Dr Nguyen Cam Tu from the hospital’s digestion department said doctors ordered a liver transplant as the baby’s cirrhosis had resulted in a dangerous bacterial infection and pneumonia.
H. was undernourished, weighing 7.7 kilograms before the surgery, with yellow skin and swollen belly caused by an infected liver and spleen.
The baby’s life was at risk, Tuoi Tre newspaper quoted Tu as saying.
Not enough guts
The hospital, which has performed 12 kidney transplants, faces a complete lack of liver donors.
Around 96 babies are born in Vietnam with bile duct atrophy, every year.
At least half of them need a liver transplant, Dinh said.
The hospital found that bile duct and liver conditions are the reason for eight percent of pediatric admissions.
Another study at Children’s Hospital No.1 and Cho Ray Hospital counted 310 children below 19 years old who were admitted between 2001 and 2005 with liver decline.
Because many parents either lack a compatible blood type with their children’s or suffer from communicable diseases (e.g. hepatitis), Dinh said more organ donations are needed, especially from brain-dead accident victims.

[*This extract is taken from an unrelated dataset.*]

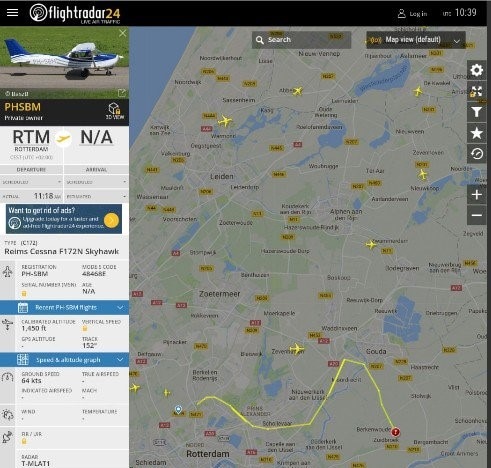Viewport: 491px width, 468px height.
Task: Open map settings gear icon
Action: click(477, 70)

Professor Tran Dong A, former deputy director the hospital who has participated in all eight of the country’s Belgian-backed liver transplants, said seven of the donors were the recipients’ mothers; one was the father.
In most cases, the fathers volunteered to donate, but tests found the mothers to be better matches.

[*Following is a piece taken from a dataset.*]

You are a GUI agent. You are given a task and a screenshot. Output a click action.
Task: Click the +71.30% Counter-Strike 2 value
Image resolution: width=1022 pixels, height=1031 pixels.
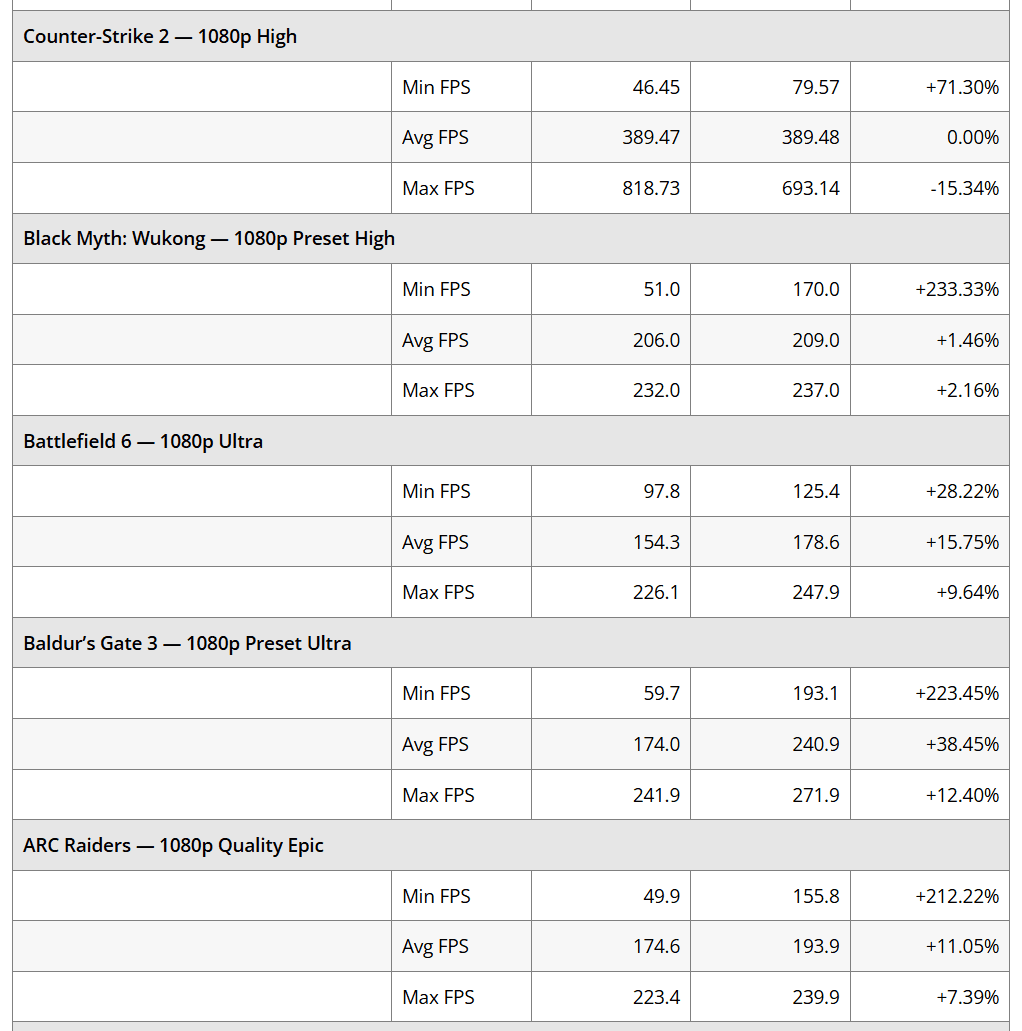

The donors all fully recovered three months after the transplant, he said, adding that four of the mothers went on to have additional children.
Four of the recipient children survived the transplants; the rest died from PTLD (post-transplant lymphoproliferative disorder).
Transplant patients usually have to take a cocktail drugs to prevent their immune system from attacking the donated organ. Long-term use of the drugs can lead to the disorder.
Dr Dinh said his hospital has perfected transplant technology and the death rate so far is roughly equivalent to the early days of hospitals that began performing the transplants all over the world.
He said no child died in the first year of their transplants, which guaranteed technical quality.
The children started to die during the second post-surgery year, due to bacterial or viral infections and PTLD–which are global challenges.
Dinh said the high cost also discourages many parents from taking the risk. Vietnam’s public health insurance does not cover organ transplants.